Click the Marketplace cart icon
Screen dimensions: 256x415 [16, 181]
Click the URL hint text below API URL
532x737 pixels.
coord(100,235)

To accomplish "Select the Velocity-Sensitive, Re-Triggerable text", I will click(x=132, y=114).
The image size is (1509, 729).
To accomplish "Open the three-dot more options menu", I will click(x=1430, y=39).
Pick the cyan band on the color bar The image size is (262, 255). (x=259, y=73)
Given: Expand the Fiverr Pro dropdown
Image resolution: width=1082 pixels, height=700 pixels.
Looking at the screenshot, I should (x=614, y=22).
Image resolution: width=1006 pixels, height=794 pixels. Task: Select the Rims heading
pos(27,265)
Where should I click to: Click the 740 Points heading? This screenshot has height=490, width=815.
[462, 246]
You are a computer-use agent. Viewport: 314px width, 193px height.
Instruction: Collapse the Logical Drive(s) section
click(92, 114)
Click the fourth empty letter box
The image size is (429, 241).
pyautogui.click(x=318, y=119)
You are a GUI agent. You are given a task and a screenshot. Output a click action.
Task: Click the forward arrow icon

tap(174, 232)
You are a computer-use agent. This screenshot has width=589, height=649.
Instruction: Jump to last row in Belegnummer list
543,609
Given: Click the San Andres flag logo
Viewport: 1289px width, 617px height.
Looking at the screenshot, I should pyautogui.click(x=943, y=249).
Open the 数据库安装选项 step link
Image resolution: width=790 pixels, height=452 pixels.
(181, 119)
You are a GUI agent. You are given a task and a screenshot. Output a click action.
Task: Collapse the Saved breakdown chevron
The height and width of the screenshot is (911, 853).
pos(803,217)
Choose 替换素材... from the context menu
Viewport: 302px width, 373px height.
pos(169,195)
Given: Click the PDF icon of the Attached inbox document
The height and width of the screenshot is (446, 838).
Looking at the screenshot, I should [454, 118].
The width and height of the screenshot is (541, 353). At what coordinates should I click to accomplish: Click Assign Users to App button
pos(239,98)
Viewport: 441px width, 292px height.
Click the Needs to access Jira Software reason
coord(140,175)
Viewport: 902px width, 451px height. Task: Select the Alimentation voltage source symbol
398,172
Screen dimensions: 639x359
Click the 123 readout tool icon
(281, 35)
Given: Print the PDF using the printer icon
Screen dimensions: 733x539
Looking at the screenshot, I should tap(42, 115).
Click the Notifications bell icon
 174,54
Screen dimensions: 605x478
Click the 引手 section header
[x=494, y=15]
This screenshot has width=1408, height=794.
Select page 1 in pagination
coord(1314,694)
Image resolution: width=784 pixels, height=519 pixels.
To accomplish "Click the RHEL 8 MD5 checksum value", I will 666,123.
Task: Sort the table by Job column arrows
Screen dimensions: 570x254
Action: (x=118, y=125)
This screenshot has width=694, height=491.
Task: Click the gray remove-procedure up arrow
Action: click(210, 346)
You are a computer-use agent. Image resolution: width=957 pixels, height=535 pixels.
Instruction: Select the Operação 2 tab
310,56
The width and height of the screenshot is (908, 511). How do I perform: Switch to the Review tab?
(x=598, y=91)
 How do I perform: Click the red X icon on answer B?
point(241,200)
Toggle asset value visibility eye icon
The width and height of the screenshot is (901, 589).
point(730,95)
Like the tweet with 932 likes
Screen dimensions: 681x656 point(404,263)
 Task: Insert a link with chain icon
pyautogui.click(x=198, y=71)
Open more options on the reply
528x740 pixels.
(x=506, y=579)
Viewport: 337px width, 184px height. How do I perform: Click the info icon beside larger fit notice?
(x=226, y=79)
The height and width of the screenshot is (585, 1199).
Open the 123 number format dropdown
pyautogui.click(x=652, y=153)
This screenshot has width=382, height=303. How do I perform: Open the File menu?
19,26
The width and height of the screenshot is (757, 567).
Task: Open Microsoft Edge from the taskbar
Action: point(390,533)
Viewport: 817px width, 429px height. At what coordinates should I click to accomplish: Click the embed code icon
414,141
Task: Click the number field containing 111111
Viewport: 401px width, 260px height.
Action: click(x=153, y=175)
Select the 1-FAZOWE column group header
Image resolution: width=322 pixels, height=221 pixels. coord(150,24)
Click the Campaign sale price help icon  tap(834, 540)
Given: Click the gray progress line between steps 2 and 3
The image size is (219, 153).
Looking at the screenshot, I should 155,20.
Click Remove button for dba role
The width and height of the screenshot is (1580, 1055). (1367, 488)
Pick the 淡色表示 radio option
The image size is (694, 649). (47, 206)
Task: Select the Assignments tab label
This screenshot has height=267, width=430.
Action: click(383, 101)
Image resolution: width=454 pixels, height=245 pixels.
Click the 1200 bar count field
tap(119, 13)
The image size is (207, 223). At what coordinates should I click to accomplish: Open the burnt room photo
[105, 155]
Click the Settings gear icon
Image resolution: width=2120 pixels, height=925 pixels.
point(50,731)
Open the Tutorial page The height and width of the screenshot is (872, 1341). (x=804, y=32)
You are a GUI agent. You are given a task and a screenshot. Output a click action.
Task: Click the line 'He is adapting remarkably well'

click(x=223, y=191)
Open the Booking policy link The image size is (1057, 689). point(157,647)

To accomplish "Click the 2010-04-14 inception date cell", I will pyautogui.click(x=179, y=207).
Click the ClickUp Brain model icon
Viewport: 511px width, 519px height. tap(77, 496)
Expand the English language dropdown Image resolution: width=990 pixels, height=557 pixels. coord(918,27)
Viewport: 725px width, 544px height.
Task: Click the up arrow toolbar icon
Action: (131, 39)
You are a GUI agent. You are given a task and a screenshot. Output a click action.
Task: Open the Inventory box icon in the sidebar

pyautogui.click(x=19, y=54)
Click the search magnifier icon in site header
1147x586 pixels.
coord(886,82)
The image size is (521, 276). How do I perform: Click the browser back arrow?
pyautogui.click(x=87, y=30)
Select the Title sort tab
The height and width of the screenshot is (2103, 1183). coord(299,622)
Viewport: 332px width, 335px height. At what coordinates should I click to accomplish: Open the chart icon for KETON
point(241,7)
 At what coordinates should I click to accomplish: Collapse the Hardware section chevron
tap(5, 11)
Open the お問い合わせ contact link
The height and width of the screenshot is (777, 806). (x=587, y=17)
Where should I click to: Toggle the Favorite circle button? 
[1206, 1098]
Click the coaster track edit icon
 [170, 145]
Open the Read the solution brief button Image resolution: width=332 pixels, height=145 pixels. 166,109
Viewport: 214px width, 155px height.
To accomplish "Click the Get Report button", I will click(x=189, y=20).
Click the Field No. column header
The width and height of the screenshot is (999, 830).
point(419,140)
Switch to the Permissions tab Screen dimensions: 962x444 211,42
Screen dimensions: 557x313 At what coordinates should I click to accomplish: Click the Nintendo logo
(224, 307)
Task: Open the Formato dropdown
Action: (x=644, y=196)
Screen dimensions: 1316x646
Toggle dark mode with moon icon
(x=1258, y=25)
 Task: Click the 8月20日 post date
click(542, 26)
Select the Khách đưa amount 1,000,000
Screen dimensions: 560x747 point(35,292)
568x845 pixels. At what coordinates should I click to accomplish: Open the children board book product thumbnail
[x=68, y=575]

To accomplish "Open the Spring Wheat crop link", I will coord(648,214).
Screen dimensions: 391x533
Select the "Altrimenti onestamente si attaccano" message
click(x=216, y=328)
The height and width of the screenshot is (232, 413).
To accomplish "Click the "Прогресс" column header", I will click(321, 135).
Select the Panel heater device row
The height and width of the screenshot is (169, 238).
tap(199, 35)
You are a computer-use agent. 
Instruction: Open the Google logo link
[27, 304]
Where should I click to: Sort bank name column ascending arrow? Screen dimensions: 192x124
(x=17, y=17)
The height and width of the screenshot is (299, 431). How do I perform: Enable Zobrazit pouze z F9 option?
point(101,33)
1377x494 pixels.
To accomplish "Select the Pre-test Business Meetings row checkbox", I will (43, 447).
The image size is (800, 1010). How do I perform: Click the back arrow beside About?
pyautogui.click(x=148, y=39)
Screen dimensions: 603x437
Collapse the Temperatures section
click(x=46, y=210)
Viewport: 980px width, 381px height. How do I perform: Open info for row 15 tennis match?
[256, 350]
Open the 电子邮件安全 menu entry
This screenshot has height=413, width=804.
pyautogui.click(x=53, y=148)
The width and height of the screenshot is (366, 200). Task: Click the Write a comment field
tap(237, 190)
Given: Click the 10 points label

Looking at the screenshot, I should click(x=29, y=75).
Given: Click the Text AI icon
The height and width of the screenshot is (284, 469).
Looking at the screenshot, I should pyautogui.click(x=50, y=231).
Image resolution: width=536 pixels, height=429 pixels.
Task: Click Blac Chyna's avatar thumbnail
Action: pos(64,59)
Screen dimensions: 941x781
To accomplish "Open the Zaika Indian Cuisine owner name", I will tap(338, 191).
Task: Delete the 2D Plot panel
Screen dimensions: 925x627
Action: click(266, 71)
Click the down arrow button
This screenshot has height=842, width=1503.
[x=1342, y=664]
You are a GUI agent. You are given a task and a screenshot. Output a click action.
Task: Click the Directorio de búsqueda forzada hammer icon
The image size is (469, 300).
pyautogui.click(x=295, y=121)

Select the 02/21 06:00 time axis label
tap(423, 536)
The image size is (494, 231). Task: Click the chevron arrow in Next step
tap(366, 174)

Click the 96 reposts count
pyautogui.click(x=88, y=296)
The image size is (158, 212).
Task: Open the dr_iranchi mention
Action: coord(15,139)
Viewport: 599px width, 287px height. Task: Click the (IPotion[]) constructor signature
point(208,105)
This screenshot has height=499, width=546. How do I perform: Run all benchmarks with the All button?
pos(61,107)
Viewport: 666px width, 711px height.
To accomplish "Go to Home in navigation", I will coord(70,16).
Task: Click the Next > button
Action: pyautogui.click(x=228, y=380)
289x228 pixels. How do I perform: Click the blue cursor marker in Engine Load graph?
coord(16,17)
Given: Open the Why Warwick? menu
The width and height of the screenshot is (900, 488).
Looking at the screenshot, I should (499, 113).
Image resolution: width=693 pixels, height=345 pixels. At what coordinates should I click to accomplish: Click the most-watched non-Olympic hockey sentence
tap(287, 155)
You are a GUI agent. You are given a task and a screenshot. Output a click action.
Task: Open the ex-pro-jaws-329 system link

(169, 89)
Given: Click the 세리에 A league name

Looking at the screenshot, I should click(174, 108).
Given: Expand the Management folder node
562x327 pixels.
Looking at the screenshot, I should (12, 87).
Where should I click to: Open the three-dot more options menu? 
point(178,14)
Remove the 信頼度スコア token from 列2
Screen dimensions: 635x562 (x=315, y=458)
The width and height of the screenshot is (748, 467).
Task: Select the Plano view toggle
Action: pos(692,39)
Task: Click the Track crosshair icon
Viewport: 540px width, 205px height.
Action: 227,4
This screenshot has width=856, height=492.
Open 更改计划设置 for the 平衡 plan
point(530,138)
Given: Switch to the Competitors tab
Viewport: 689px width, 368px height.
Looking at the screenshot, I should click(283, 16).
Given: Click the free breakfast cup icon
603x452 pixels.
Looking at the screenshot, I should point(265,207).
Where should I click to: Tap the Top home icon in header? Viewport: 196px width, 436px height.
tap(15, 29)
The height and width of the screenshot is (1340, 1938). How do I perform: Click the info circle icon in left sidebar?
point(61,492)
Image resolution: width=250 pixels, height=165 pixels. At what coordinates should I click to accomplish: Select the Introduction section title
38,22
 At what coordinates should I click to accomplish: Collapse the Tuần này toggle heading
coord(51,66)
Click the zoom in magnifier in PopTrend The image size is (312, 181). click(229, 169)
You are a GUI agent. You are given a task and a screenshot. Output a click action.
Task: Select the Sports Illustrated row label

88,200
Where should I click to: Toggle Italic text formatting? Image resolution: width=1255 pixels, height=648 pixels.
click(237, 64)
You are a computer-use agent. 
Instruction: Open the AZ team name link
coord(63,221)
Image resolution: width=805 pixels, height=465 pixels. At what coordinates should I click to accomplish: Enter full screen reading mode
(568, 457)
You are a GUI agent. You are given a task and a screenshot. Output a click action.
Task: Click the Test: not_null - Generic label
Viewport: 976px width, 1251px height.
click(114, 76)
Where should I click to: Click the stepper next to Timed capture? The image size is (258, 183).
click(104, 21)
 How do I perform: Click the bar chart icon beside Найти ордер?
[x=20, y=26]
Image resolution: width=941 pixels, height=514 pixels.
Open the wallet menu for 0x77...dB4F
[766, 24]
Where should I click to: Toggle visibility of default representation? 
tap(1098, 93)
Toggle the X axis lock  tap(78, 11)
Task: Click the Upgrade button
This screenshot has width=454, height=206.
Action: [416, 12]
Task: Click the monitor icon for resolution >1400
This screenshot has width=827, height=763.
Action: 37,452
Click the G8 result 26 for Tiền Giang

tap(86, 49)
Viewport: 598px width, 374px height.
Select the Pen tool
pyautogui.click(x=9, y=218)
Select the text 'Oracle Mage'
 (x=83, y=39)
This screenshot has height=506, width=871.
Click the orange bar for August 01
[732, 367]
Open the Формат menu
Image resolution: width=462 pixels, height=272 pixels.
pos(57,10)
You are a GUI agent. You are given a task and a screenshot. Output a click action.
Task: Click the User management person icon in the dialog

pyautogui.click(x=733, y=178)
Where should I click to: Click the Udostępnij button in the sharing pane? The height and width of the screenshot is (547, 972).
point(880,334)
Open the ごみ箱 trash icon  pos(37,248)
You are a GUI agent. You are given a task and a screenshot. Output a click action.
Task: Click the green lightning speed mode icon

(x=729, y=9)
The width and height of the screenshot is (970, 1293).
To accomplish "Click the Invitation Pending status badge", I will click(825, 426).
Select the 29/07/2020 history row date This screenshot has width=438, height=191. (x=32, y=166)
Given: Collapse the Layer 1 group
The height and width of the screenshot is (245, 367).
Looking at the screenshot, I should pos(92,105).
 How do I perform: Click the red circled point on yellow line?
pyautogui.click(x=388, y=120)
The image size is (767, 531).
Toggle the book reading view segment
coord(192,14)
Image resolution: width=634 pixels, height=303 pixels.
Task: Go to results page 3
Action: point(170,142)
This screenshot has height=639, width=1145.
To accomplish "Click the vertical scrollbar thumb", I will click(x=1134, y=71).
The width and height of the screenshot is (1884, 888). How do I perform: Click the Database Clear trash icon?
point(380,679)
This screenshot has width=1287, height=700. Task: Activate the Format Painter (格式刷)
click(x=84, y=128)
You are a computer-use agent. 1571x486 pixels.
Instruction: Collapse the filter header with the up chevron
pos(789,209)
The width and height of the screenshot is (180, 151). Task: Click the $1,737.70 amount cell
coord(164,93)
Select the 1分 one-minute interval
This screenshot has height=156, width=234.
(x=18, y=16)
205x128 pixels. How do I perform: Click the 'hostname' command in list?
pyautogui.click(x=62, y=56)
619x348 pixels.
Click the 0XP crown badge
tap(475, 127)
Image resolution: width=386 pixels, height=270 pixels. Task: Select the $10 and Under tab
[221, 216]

########################################

* _WHAT YOU SHOULD DO_
Search the data for "magnifier". Copy every matching line.

* _WRITTEN SOLUTION_
Click the search magnifier icon in site header
Click the zoom in magnifier in PopTrend The image size is (312, 181). click(229, 169)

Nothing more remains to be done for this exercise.